----- Dataset extract

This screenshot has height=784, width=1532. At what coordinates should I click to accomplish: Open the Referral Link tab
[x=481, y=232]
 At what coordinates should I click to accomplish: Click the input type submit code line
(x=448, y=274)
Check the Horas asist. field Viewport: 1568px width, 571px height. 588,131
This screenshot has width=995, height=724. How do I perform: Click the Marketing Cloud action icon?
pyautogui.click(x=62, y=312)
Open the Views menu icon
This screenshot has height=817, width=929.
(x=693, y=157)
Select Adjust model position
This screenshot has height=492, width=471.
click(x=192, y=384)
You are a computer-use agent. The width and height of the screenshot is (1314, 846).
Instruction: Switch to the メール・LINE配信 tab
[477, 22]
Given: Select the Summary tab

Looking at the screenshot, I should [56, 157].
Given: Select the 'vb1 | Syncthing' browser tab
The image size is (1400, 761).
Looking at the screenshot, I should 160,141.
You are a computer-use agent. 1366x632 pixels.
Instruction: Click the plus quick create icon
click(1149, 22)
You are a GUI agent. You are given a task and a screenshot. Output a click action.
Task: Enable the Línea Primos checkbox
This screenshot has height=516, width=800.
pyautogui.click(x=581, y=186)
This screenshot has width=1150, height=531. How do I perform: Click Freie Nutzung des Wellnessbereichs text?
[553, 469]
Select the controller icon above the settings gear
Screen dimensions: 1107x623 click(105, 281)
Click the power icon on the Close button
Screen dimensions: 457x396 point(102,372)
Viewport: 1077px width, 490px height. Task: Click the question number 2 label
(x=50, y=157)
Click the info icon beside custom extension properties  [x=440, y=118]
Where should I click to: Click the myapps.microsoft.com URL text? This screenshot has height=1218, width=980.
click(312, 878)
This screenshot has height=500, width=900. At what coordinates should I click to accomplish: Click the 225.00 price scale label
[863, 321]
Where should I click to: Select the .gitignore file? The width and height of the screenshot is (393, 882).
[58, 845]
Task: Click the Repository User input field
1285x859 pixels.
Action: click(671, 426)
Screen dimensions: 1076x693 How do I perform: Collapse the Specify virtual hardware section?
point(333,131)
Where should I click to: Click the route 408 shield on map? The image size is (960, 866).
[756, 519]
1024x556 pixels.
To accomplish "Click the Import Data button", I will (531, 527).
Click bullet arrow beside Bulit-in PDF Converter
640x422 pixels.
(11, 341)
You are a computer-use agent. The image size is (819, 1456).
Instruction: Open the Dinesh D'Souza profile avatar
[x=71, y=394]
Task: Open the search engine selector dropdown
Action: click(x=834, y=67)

----------

▶ _Assignment_
Only a number is wanted: how many lines above include "field"?

▶ _Solution for this exercise_
2